BEGIN Supplied data

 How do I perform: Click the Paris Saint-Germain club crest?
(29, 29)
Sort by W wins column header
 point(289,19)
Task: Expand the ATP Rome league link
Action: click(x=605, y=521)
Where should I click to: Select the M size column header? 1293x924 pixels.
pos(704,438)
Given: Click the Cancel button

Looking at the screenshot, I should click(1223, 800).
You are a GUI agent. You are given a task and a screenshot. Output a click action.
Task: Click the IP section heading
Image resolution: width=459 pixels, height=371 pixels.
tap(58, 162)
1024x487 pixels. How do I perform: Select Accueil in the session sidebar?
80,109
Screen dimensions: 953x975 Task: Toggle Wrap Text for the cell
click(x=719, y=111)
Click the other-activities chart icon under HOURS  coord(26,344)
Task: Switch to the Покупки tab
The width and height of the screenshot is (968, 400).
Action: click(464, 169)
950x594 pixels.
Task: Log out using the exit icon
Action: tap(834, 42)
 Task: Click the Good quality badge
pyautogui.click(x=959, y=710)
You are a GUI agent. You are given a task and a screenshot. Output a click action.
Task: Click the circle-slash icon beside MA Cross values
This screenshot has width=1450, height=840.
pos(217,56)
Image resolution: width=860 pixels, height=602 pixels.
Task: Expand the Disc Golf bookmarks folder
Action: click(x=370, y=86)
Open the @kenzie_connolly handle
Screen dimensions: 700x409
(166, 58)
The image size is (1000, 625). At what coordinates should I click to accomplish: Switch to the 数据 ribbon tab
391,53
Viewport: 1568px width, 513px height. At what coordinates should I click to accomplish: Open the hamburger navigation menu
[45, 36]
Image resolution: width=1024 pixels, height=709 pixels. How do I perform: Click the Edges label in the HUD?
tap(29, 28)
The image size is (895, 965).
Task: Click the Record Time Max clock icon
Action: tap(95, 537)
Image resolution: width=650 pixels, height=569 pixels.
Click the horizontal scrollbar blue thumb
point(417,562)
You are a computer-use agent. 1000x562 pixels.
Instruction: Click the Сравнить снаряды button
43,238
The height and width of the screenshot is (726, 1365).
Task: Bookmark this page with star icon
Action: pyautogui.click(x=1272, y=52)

END Supplied data

▶ _Exercise prompt_:
Start at the line containing "Instruction: Click the" and print each line exactly until the listing ends, keeping the final line too.

▶ _Result for this task_:
Instruction: Click the Сравнить снаряды button
43,238
The height and width of the screenshot is (726, 1365).
Task: Bookmark this page with star icon
Action: pyautogui.click(x=1272, y=52)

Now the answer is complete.